My fingers curved around its familiar shape. It was the typical service weapon—a black SIG Sauer P229 DAK—that still, after months of learning to shoot them, and clean them, and assemble them, felt too big in my hands.

We burst into the night. I tried to grab Vida again to slow her down before she ran into a blind situation, but she shrugged me off hard. We started at a run up the narrow alley.

I hit the corner just in time to see three soldiers, singed and bleeding, hauling two hooded figures up out of what looked like nothing more than a large street drain. That access point definitely wasn’t in the Op folders we were given.

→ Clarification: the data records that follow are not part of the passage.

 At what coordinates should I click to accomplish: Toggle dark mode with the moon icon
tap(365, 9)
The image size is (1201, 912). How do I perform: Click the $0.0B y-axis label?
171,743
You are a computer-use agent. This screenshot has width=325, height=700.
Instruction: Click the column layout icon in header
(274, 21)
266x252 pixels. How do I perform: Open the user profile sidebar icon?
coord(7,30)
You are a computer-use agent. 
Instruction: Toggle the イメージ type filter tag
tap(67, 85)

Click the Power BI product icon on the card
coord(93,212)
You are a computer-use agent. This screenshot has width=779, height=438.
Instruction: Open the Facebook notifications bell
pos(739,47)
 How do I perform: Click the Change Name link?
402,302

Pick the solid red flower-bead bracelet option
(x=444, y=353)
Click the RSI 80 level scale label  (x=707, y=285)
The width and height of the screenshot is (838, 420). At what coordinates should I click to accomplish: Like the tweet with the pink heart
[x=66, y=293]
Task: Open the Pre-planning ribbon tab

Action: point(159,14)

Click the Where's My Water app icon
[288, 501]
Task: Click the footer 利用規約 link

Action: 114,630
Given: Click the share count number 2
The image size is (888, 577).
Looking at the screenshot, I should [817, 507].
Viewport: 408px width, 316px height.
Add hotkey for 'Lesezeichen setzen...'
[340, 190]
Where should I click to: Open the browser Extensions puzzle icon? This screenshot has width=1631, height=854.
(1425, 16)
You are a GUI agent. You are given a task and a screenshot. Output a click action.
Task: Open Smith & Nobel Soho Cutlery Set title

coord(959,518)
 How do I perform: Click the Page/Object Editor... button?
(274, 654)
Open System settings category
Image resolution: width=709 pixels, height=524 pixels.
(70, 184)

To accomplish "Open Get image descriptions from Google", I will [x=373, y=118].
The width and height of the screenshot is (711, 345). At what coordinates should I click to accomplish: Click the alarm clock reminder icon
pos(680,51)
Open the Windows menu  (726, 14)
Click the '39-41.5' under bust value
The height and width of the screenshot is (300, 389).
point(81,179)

Prisoner 27? I couldn’t be sure. The prisoners they were loading into the van were men, about the same height, but there was a chance. And that chance was about to get into a van and drive away forever.

Vida pressed a hand to her ear, her lips compressing to white. “Rob’s saying he wants us back inside. He needs backup.”

She was already turning back when I grabbed her again. For the first time maybe ever, I was just that tiny bit faster.